Wobei die Tat in dem Krimi ganz und gar nicht als „normal“ dargestellt wird. Prinz erinnert daran, dass das Thema zuletzt „tragischerweise ziemliche Aktivität bekommen hat“. In Frankreich steht seit Mitte September ein Mann vor Gericht, der seine eigene Ehefrau in rund zweihundert Fällen betäubt und sexuell missbraucht sowie Dutzenden anderen Männern zugeführt hat.
„Die Seele ist ein weites Land“, sagt Prinz unter Berufung auf Arthur Schnitzler.
Burschenschafter
In „Steirergift“ führt eine Spur rasch in die örtliche rechte Burschenschafterszene rund um die Montanuni Leoben. Julias Ex-Freund Max (Noah L. Perktold) ist dort ebenso verankert wie seine Freunde. Max hatte die Trennung von Julia nicht akzeptieren wollen. Doch seine Freunde Leonard (Gustav Schmidt) und Fritz (Julian Waldner) geben ihm – und damit auch sich – ein Alibi. Die Ermittlungen stecken fest. Aber da ist noch Vanessa, die durch ihre unlauteren Nebenermittlungen ein weiteres Vergewaltigungsopfer ausfindig macht.

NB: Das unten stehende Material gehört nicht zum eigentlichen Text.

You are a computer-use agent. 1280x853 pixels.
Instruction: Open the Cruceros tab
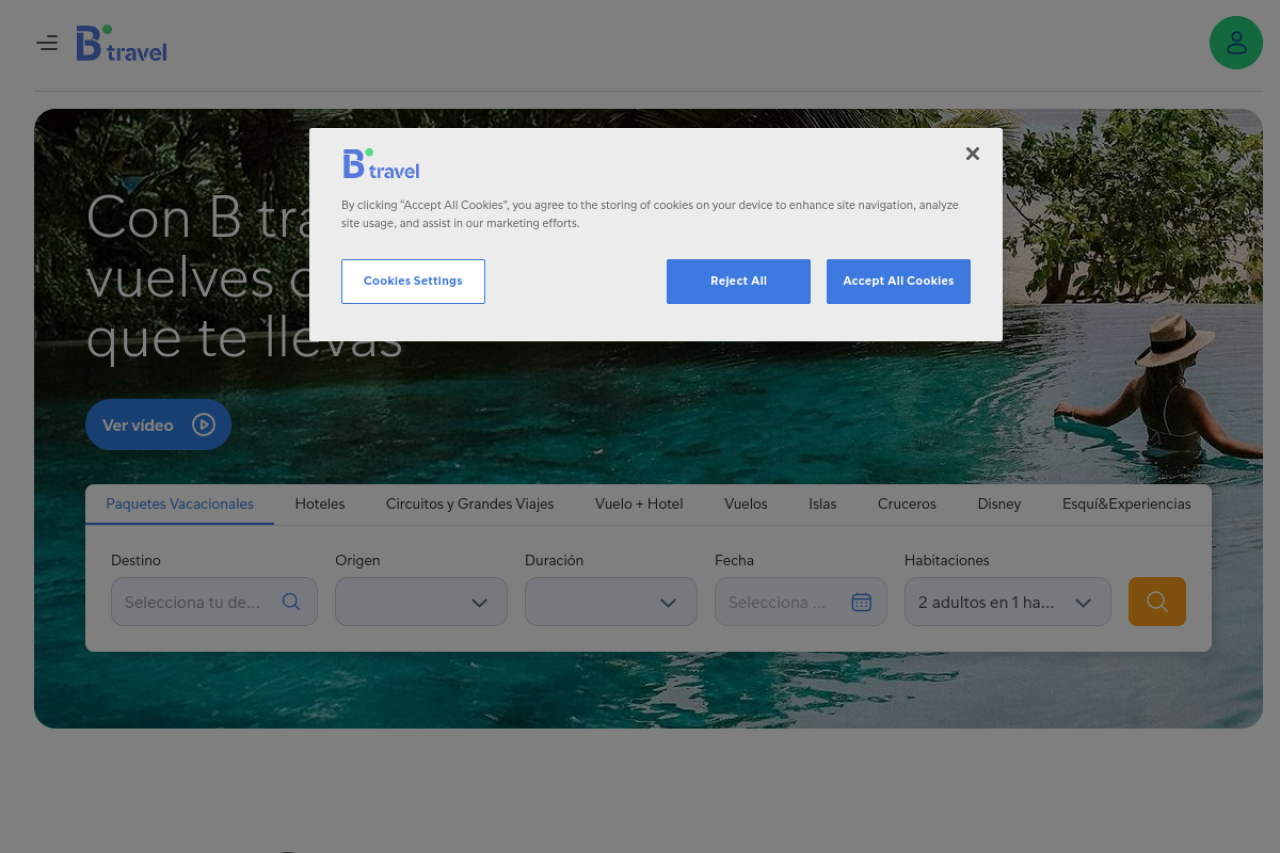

Auch das Mensur schlagen und andere Männlichkeitsrituale werden thematisiert. „Ich fand es bei der Vorrecherche arg, dass es dieses gegenseitige Verletzen immer noch gibt“, sagt Prinz. Die Dreharbeiten fand er dennoch schön – mit Burschenschaften kam er dabei nicht in Berührung. „Es gibt zwar lauschigere Plätze als Leoben City“, sagt Prinz, „aber die Leute sind total nett.“ Das habe sich auch bei der obligaten Voraufführung vor Ort gezeigt.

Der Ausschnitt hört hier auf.